Raven is what I have called my dark side, my depressive, downcast and miserable self. I picture her as my emo self back in high school.
Mia is my over the top, angry, excitable girl who flies off the handle at everything. She is my Taurus and stubborn Irish side. I picture her as an overweight, red headed cutie that others love to be around until she flies off the handle.
Harmony is the side that tries to keep it all in balance. She is my rational side. She is hard to access but when I can, she is really helpful. Sometimes friends and family have to remind me she’s still there. I picture her as kind of a hippie with long flowing clothes that have flowers, wears a flower crown and is gentle to all. She is my peaceful side.
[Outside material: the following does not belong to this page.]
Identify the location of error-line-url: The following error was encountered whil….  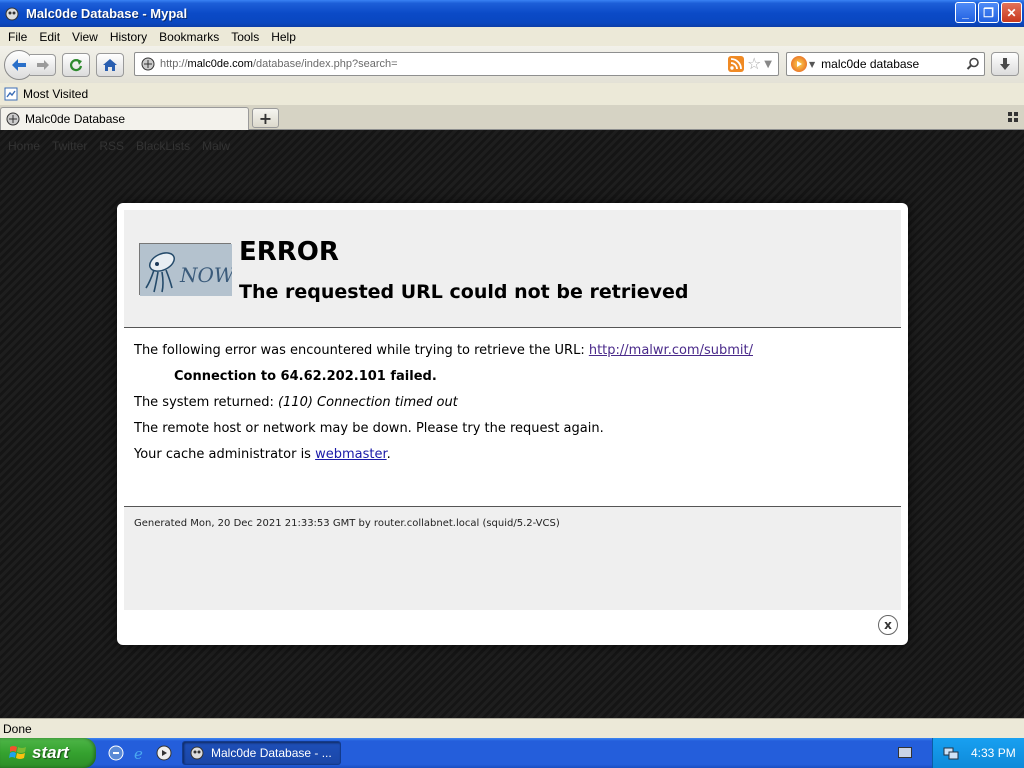
(444, 350).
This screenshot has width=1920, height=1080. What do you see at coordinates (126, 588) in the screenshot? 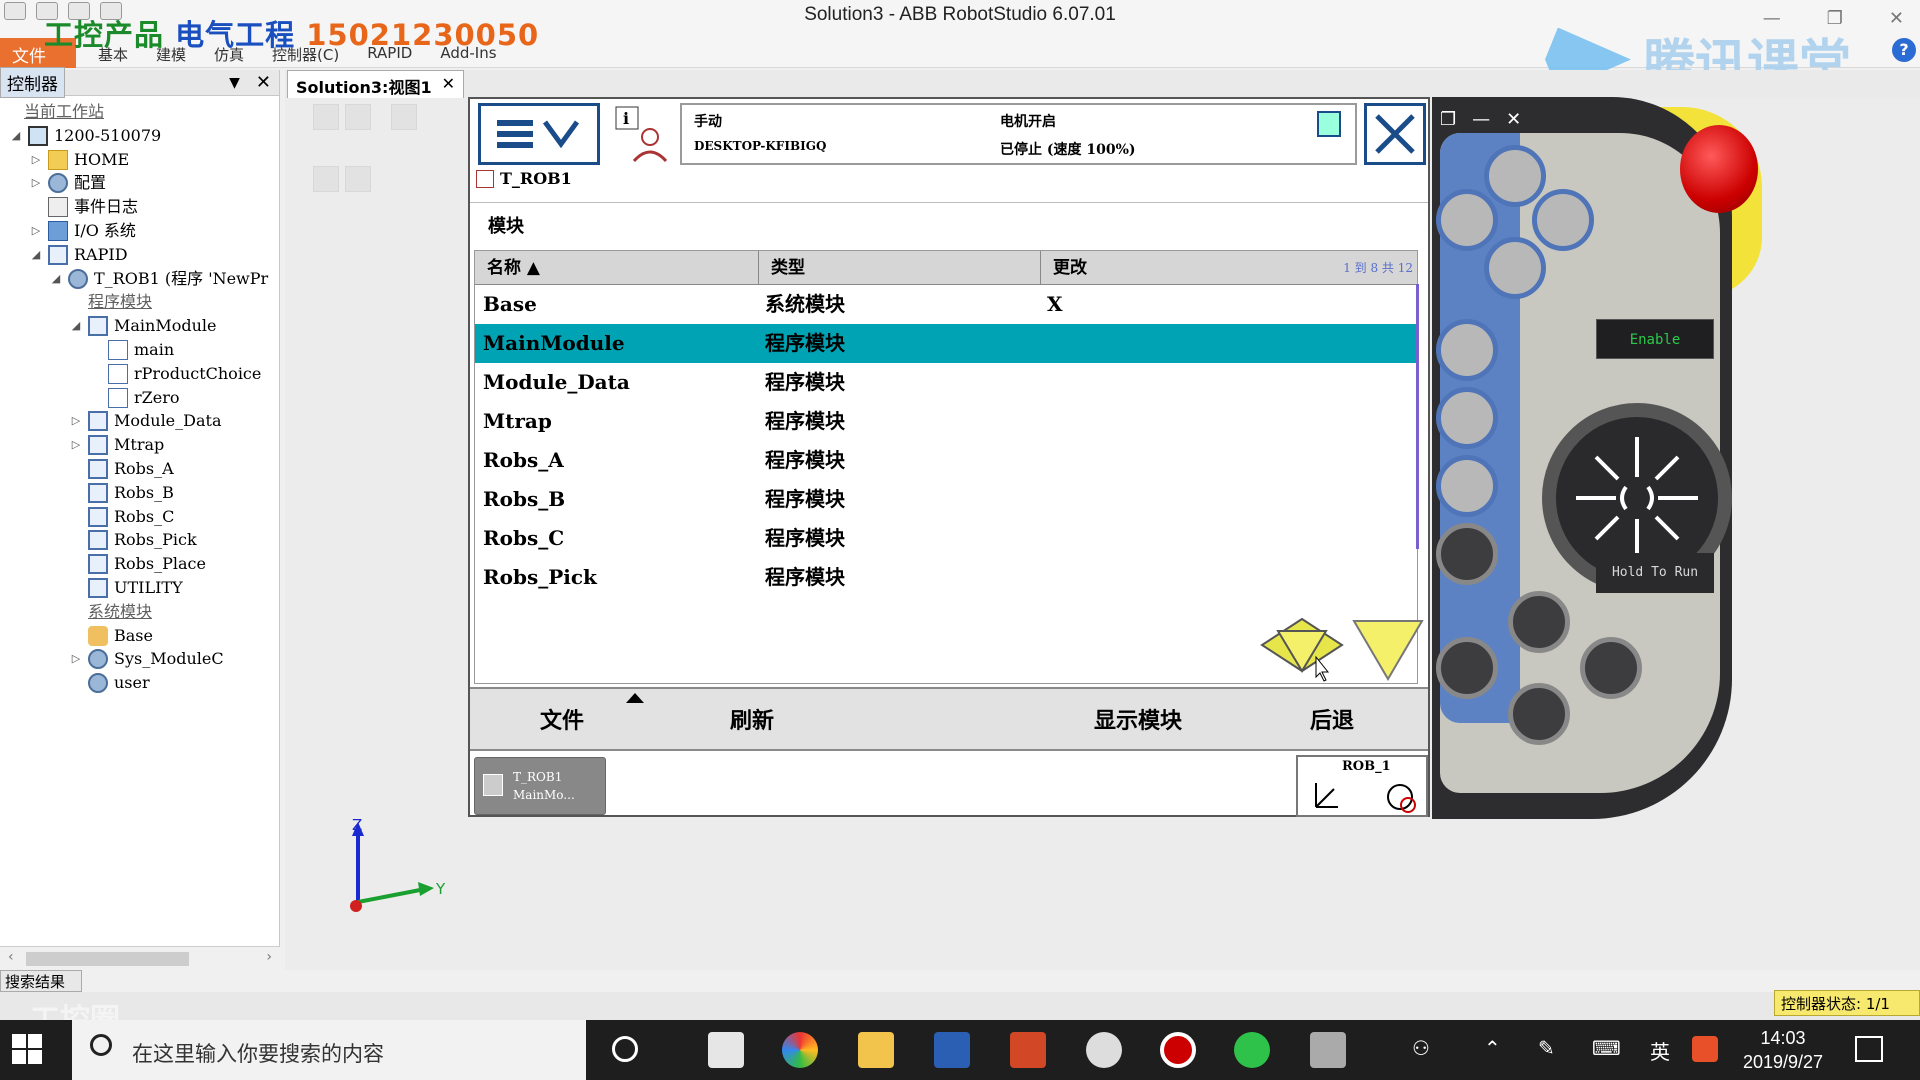
I see `tree-node: UTILITY` at bounding box center [126, 588].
Little Jenny is my true heart and center. She is the one that still hopes and dreams and refuses to let her little light die. I picture her as a cherubic child wearing a white little dress like you would see a flower girl wear to a wedding. She has curly hair, and there are little bells on her dress that tinkle as she moves. She is pure love and light. She is the hardest to access because she is usually buried under all the worries, concerns, and anger I sometimes feel. But when I do access her, WOW! Meditation and Yoga tend to help me get to her.
It helps me to categorize these feelings and moods as other people because I always feel I can help other people. So if I’m having a bad day, then I can say Oh that’s just Raven again. Raven basically was responsible for my last blog post. But I can help Raven by accessing other “people” or parts of myself.
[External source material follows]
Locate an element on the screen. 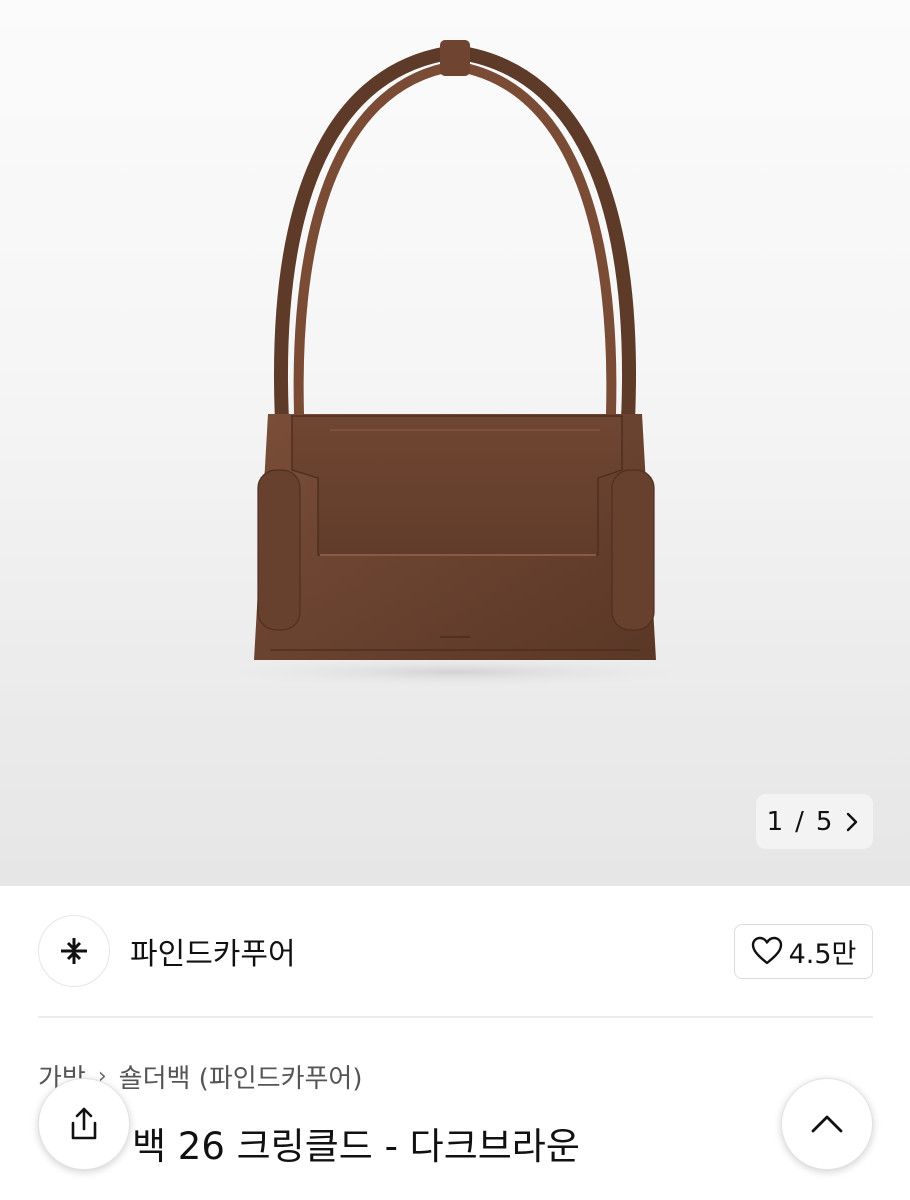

I know this sounds weird but I have been trying to explain my head to other people and why I feel the way I do and this is the best way to get it across.
I had breakfast with a friend yesterday and I took a day off work and it definitely helped. My doc also upped my sleep meds so I got a decent night’s sleep which also helped. Hopefully Raven can take a nap soon so that I can concentrate better at work and stop being so miserable.